What Tax Prep Software Looked Like in 1991
Let's face it, tax time is upon us. For most of us, "doing our taxes" means using some kind of tax preparation software -- whether it's using a website, a desktop app, or having a professional run some fancy system for you, it is rare these days to do your taxes entirely on paper from start to finish. But in 1991, things were different: a thriving market of competing tax prep packages were on the market (at about 1:50 in the video below, the host plops nine different boxed tax prep packages on a desk), and they marked the beginning of a massive shift from filling out forms manually to filling them out digitally. Although IRS e-file existed then, it wasn't widely used -- and you still had to mail in a signed form anyway. (By 2010, over 70% of IRS returns were e-filed.)
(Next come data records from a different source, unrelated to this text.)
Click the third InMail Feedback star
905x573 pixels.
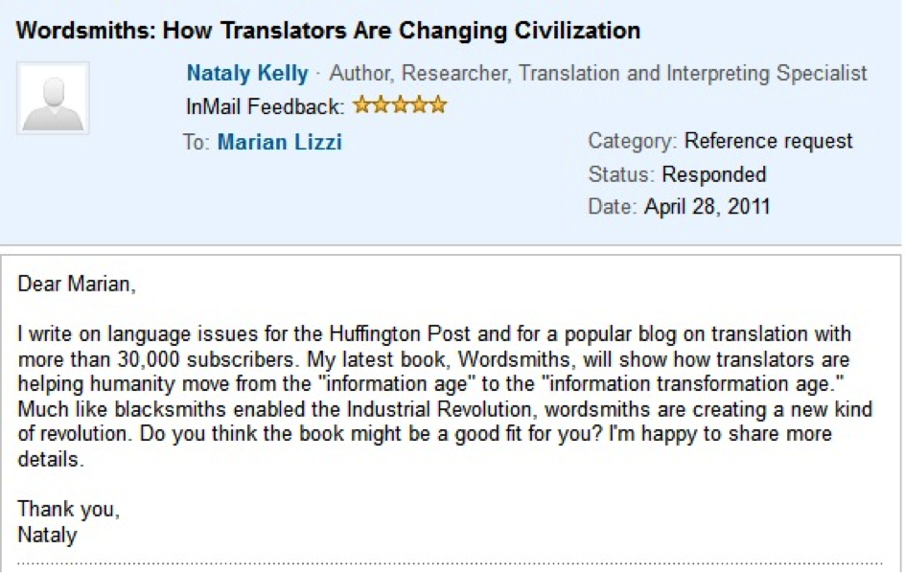coord(400,105)
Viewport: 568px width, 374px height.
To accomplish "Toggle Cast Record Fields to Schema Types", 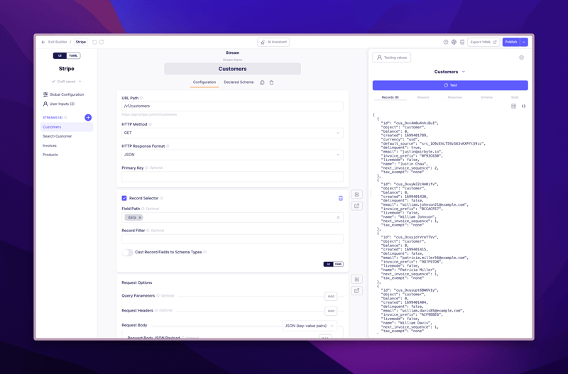I will [x=127, y=253].
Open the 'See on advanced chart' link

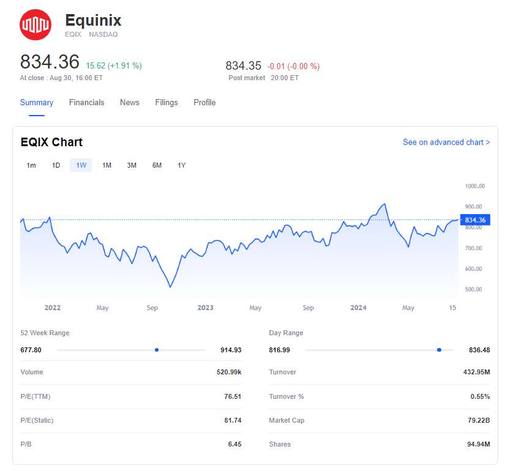click(446, 142)
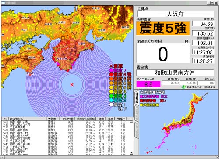Click the green company logo icon
Screen dimensions: 219x159
tap(184, 87)
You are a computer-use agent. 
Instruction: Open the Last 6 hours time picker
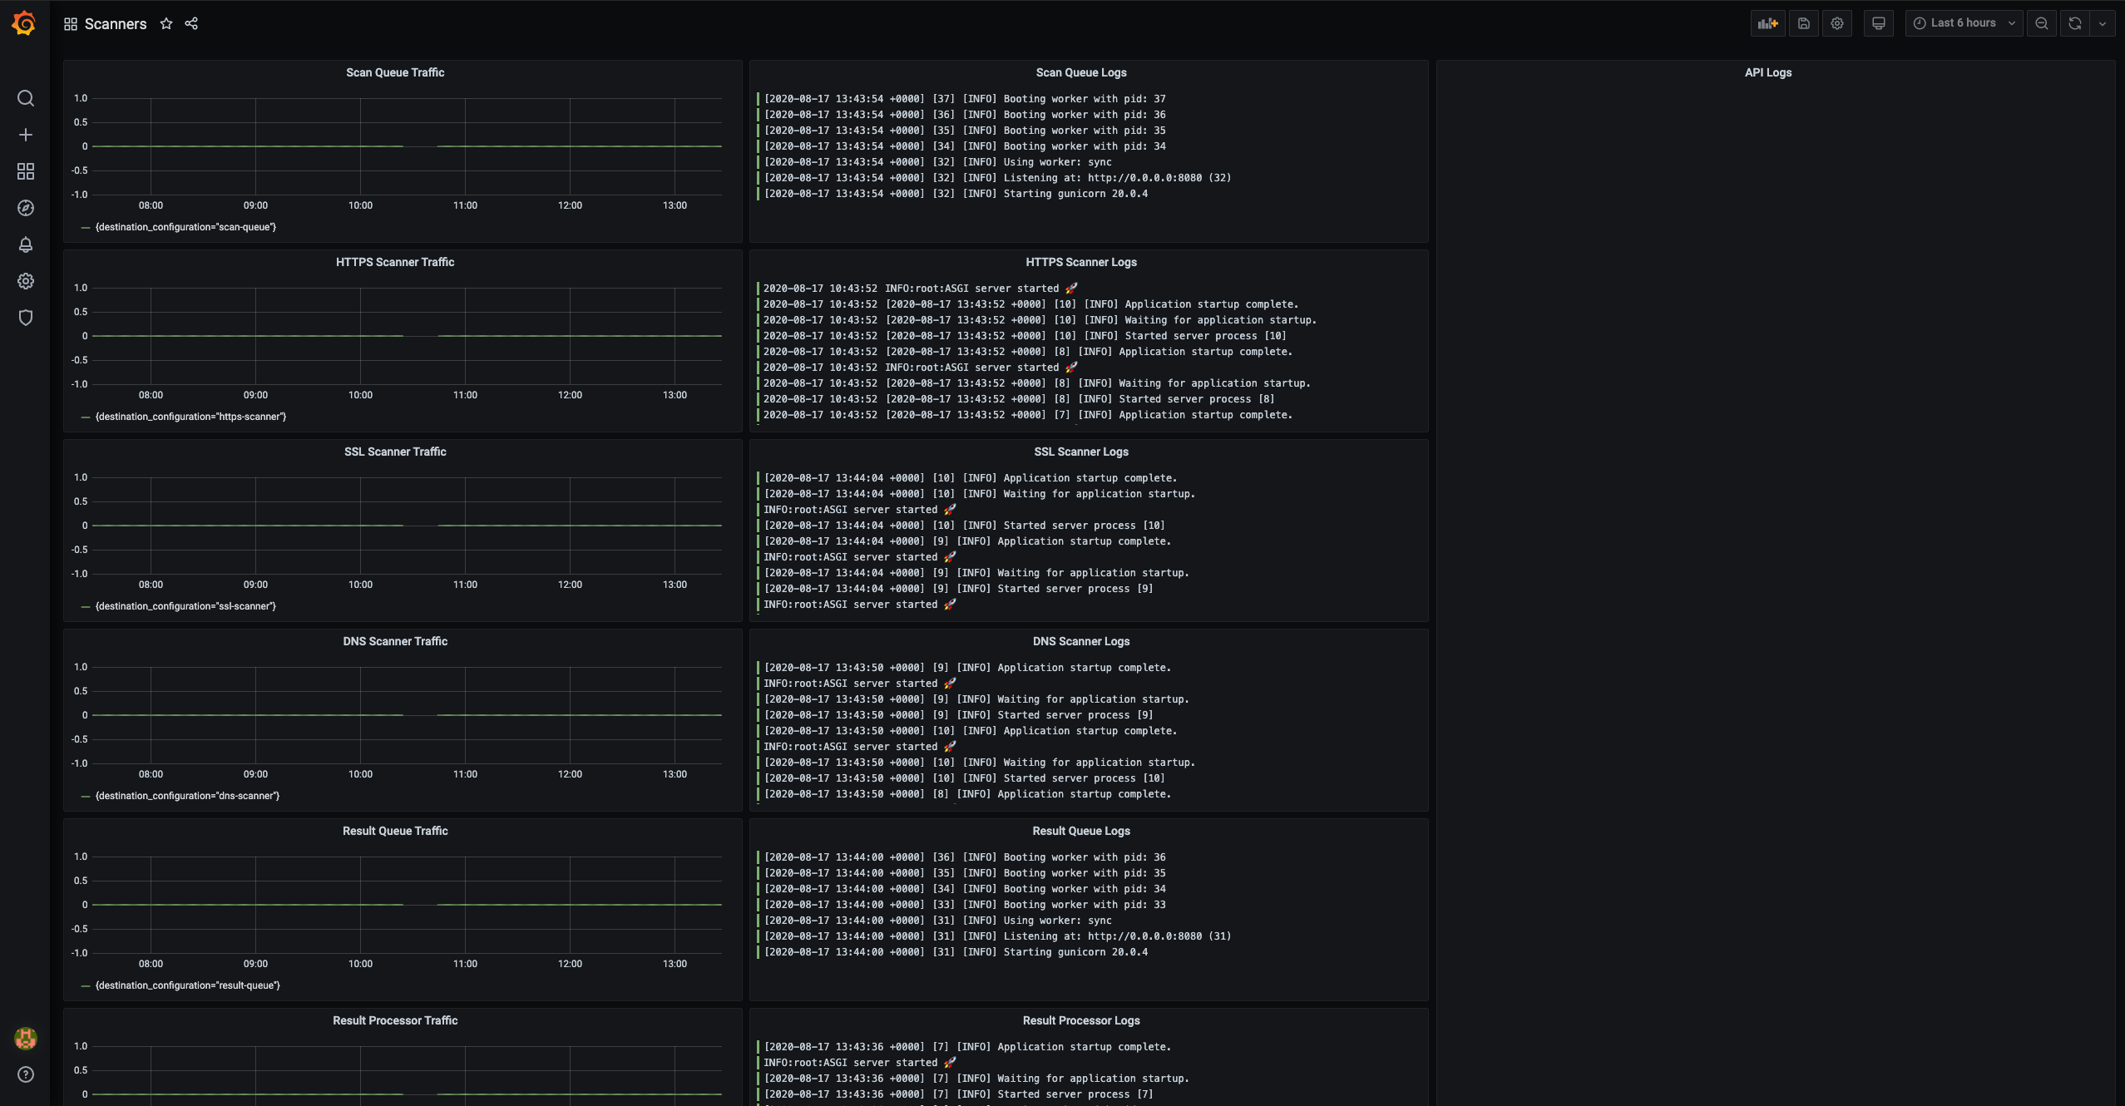1964,23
In this episode of Computer Chronicles, we see what tax prep software looked like in 1991. It wasn't pretty. For the most part, the competing software makers took the IRS forms and put them onscreen, adding help text and ways to search for the forms. While this was arguably an improvement (since the computer could at least do the arithmetic for you), it was a far cry from today's "Let me ask you some questions about your finances, then fill in all the details for you" model seen in modern versions of TurboTax and similar apps. So while you procrastinate and avoid doing your 2012 taxes, take a peek at what things were like more than twenty years ago:
It's also interesting to note the cost of these software packages in 1991. They ranged from $70-100, whereas today's (much more sophisticated) apps start at around $30.